AI WALKUP: A Computer-Vision Approach to Quantifying MDS-UPDRS in Parkinson's Disease
Xiang Xiang, Zihan Zhang, Jing Ma, Yao Deng
TL;DR
The paper addresses subjectivity and resource intensity in the MDS-UPDRS motor assessment for Parkinson's disease by proposing a smartphone-based computer-vision pipeline that derives six motor-item signals from monocular videos using MediaPipe pose and hand keypoints, followed by time-series feature extraction with tsfresh. The end-to-end framework runs on-device video capture and cloud-based pose analysis to provide objective movement descriptors and visualizations for clinicians. It demonstrates feasibility with data collected from healthy subjects and an Android app implementation, with plans to extend to PD patients and conduct clinical validation. The approach promises scalable, at-home motor assessment that can reduce clinic visits and clinician workload while enabling rapid, objective monitoring of disease progression.
Abstract
Parkinson's Disease (PD) is the second most common neurodegenerative disorder.
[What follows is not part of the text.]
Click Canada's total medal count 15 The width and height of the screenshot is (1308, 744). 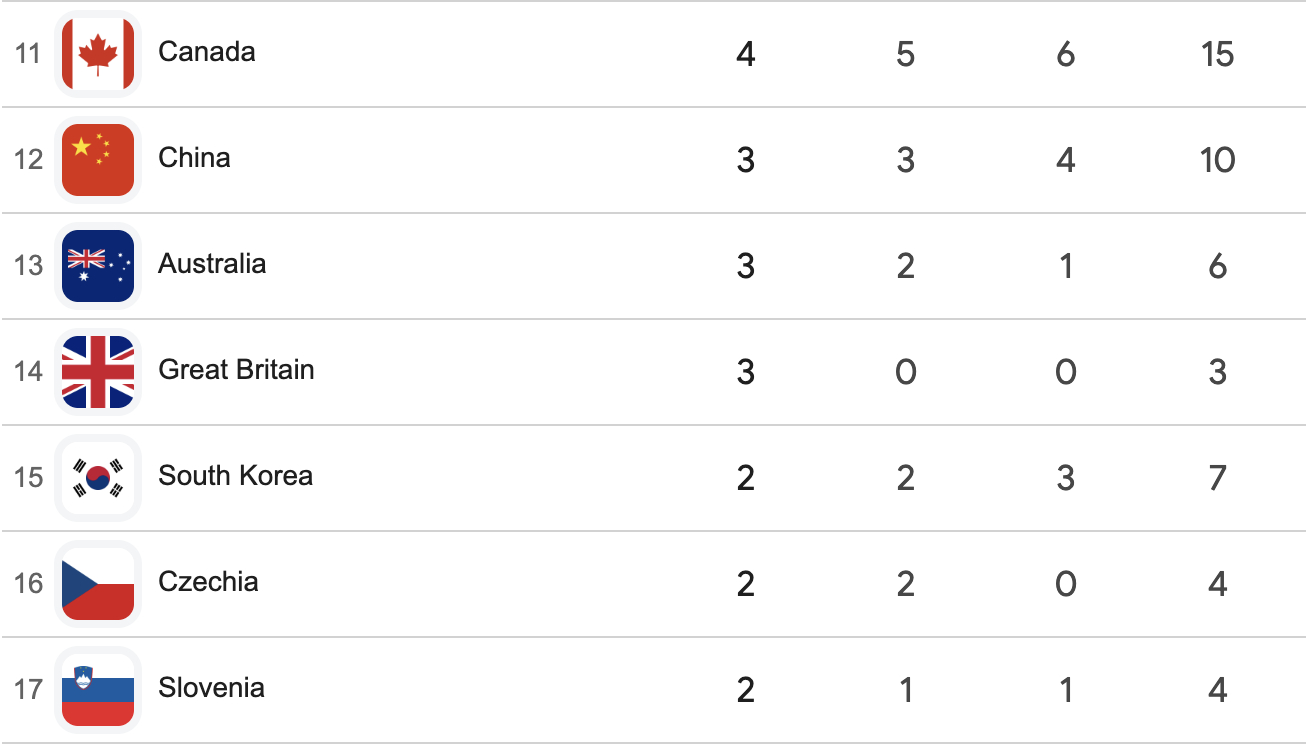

The existing assessment method for PD is usually the Movement Disorder Society - Unified Parkinson's Disease Rating Scale (MDS-UPDRS) to assess the severity of various types of motor symptoms and disease progression. However, manual assessment suffers from high subjectivity, lack of consistency, and high cost and low efficiency of manual communication. We want to use a computer vision based solution to capture human pose images based on a camera, reconstruct and perform motion analysis using algorithms, and extract the features of the amount of motion through feature engineering. The proposed approach can be deployed on different smartphones, and the video recording and artificial intelligence analysis can be done quickly and easily through our APP.